*** PROVIDED ENTRIES Section Begins ***

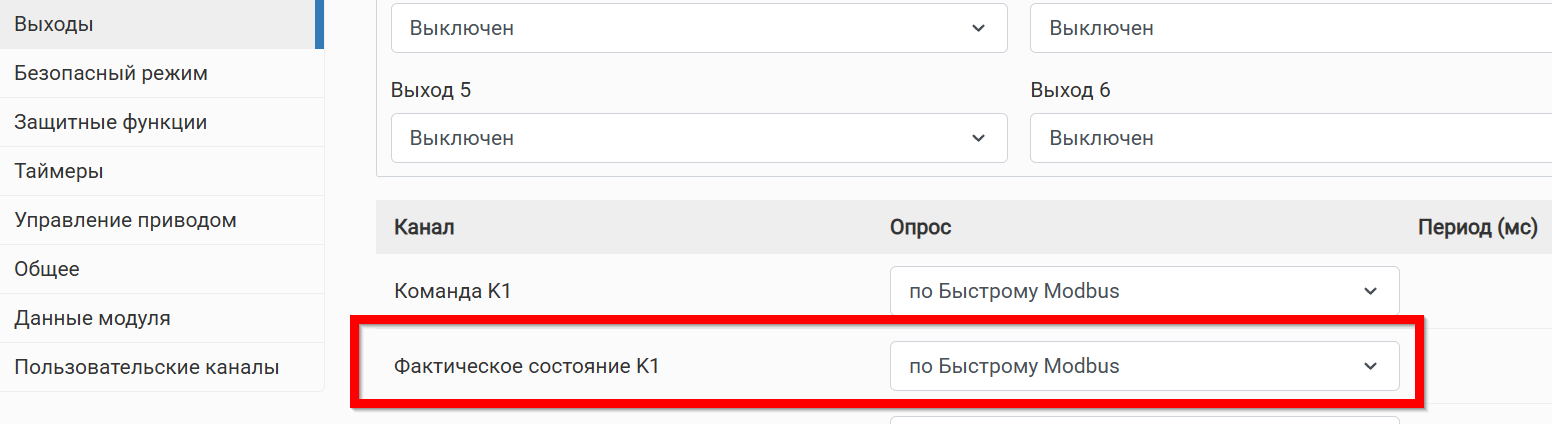This screenshot has width=1552, height=424.
Task: Expand the Выход 5 mode dropdown
Action: [x=699, y=138]
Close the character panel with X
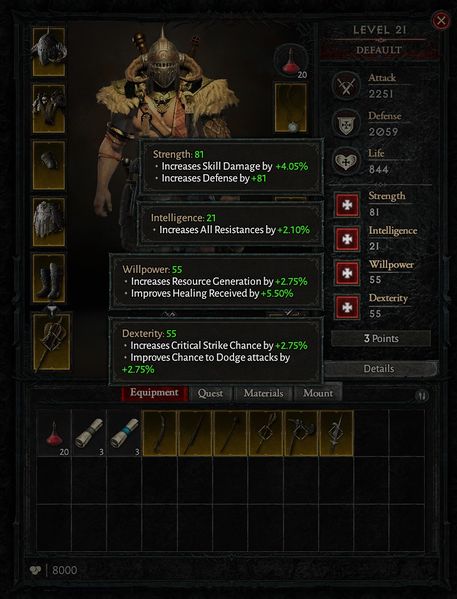The image size is (457, 599). click(441, 20)
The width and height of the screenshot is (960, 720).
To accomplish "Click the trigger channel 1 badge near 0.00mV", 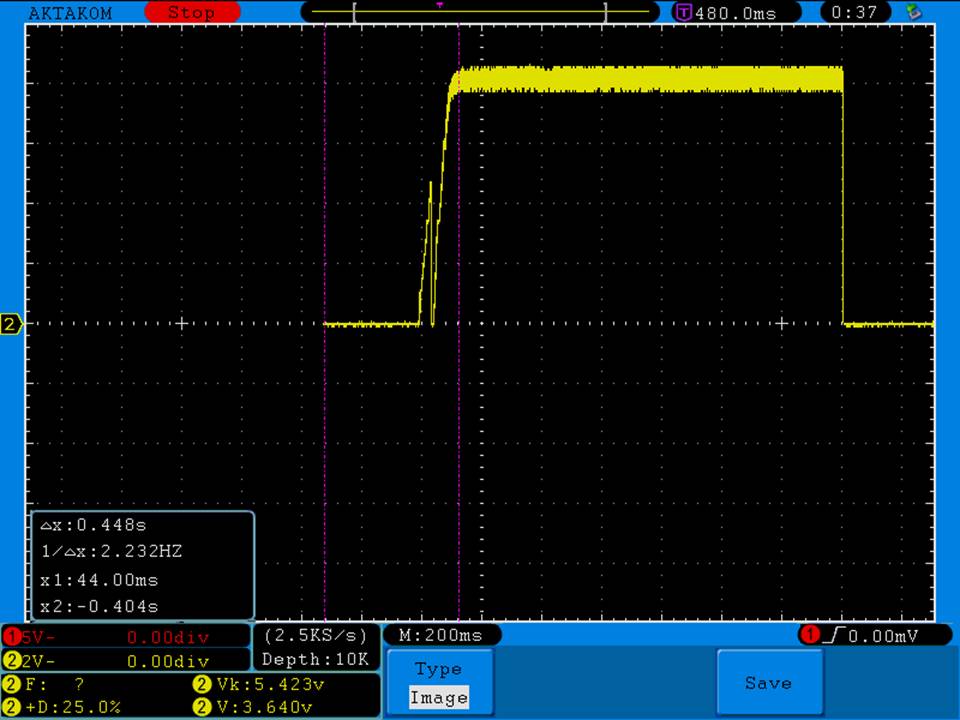I will (x=809, y=635).
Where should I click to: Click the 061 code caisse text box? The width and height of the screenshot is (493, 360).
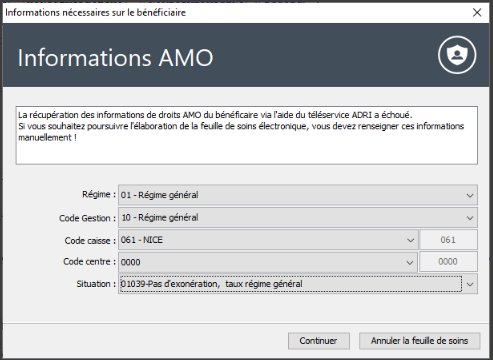point(448,240)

*** PROVIDED ENTRIES Section Ends ***

■ THE TASK ■
If pictures appear, drop them, and retype exactly the lines from the "Where should I" line through the last line of the data above.

■ PROBLEM SOLUTION ■
Where should I click to: Click the 061 code caisse text box? The width and height of the screenshot is (493, 360).
point(448,240)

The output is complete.